Il a fini par rejoindre les militants de La France insoumise, positionnés en fin de cortège. En tête, Olivier Mateu, secrétaire général de l’union départementale de la CGT dans les Bouches-du-Rhône, s’est montré satisfait d’une telle mobilisation : « Pour une première manifestation de rentrée, c’est d'un très bon niveau. On atteint celui des plus grosses manifestations de 2016. » Pour lui, les Français ont de multiples raisons de manifester. « La réforme du Code du travail est une remise en cause de tous les acquis sociaux. Cette année encore, les patrons du CAC 40 vont se partager un butin toujours plus important », dénonce-t-il.

>> A lire aussi : Réforme du Code du travail, les cinq mesures combattues ce mardi par les manifestants

Un avertissement

François, 35 ans, est fonctionnaire dans la protection judiciaire de la jeunesse. Il est aussi représentant syndical de la CGT. Lui aussi était déjà présent pour les manifestations à l’automne 2016, et, pour lui, la mobilisation de ce mardi est aussi importante que les plus grosses de 2016. En manifestant, il souhaite avertir le président. « On ne va pas s’incliner devant son processus antidémocratique. En 2016, c’était le 49-3, aujourd'hui ce sont les ordonnances. Il ne peut pas nous imposer de telles réformes alors qu’à peine 20 % de la population a voté pour lui », prévient-il.

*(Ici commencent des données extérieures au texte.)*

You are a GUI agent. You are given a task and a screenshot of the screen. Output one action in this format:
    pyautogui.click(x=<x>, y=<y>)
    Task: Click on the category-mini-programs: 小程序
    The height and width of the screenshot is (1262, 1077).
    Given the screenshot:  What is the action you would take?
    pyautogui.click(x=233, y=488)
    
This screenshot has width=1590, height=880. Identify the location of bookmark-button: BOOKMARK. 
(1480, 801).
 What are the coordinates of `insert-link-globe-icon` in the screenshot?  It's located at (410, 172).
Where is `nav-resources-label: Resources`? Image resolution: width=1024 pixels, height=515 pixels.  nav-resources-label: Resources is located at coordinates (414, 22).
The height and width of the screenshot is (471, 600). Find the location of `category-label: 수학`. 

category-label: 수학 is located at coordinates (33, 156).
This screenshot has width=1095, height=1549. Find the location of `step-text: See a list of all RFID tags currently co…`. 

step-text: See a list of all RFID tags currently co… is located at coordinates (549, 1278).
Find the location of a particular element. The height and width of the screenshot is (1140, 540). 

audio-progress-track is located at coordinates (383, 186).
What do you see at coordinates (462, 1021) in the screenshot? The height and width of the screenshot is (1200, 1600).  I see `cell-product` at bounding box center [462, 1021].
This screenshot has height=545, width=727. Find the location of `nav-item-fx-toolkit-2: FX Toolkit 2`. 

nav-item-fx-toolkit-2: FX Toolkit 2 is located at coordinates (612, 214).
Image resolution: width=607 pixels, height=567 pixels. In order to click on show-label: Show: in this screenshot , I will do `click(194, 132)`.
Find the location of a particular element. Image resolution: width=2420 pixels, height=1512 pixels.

Quelques incidents ont éclaté à la fin de la manifestation, des militants antifascistes ont renversé des poubelles et jeté des pétards en direction des policiers. La CGT a d’ores et déjà prévu une nouvelle journée d’action le 21 septembre prochain contre la réforme du Code du travail, en espérant une mobilisation encore plus importante. Ils espèrent ainsi maintenir la pression sur le président. Jean-Luc Mélenchon et les Insoumis défileront, eux, le 23 septembre contre le « coup d’État social » d’Emmanuel Macron.